Saturday, December 8, 2012

My Girl

I was pretty much in a Pampers commercial this morning.  The Boy Badgers were with Daddy on their way to a karate lesson and the store, and Baby Badger and I needed to get dressed and look beautiful for our day.  I should mention that Baby looked beautiful anyway.  Even with oatmeal in her hair, and some snot in her nose; even with a fading bite bruise on her cheek, and a full diaper, she looked luminous.  I knew this, of course, being completely objective, but was so struck by it as we looked at each other in the mirror as I was brushing her teeth.  She made me feel so humble to be holding her.

After brushing her teeth and cleaning her face, hair, and nose, I took care of her diaper and dressed her in pink overalls with a white long-sleeved onesie.  This, after liberally applying baby lotion.  I left her little feet bare, as she's been wearing shoes and socks everyday and I love baby feet more than pretty much anything.  She's dressed and ready, and now it's my turn.  Getting dressed while a solo 15-month-old is loose in the house can be problematic.  When her brothers are here, I can get up to three minutes by myself to throw some water on my face and put some clothes on as they distract each other.  But by herself, she's in acquisition-mode.  Acquire and destroy.  So, I didn't have much hope as I walked into my bedroom, ready to throw on the first pair of jeans I saw and to try, try to do a pass over my face with a baby wipe.  But, to my astonishment, she followed me happily, gazing up at me and smiling.

Aim of the task ::
Copy out the blog post about getting the baby dressed, word for word from start to finish.

Data excerpt ::
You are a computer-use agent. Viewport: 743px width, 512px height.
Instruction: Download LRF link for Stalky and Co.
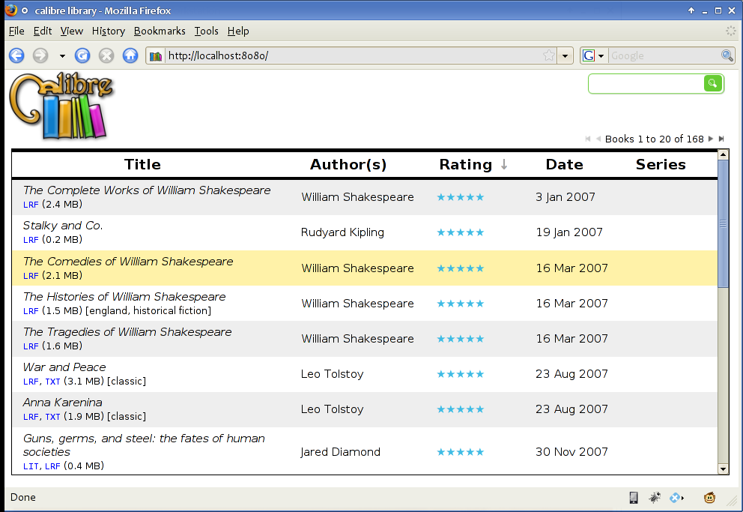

Task answer ::
Saturday, December 8, 2012

My Girl

I was pretty much in a Pampers commercial this morning.  The Boy Badgers were with Daddy on their way to a karate lesson and the store, and Baby Badger and I needed to get dressed and look beautiful for our day.  I should mention that Baby looked beautiful anyway.  Even with oatmeal in her hair, and some snot in her nose; even with a fading bite bruise on her cheek, and a full diaper, she looked luminous.  I knew this, of course, being completely objective, but was so struck by it as we looked at each other in the mirror as I was brushing her teeth.  She made me feel so humble to be holding her.

After brushing her teeth and cleaning her face, hair, and nose, I took care of her diaper and dressed her in pink overalls with a white long-sleeved onesie.  This, after liberally applying baby lotion.  I left her little feet bare, as she's been wearing shoes and socks everyday and I love baby feet more than pretty much anything.  She's dressed and ready, and now it's my turn.  Getting dressed while a solo 15-month-old is loose in the house can be problematic.  When her brothers are here, I can get up to three minutes by myself to throw some water on my face and put some clothes on as they distract each other.  But by herself, she's in acquisition-mode.  Acquire and destroy.  So, I didn't have much hope as I walked into my bedroom, ready to throw on the first pair of jeans I saw and to try, try to do a pass over my face with a baby wipe.  But, to my astonishment, she followed me happily, gazing up at me and smiling.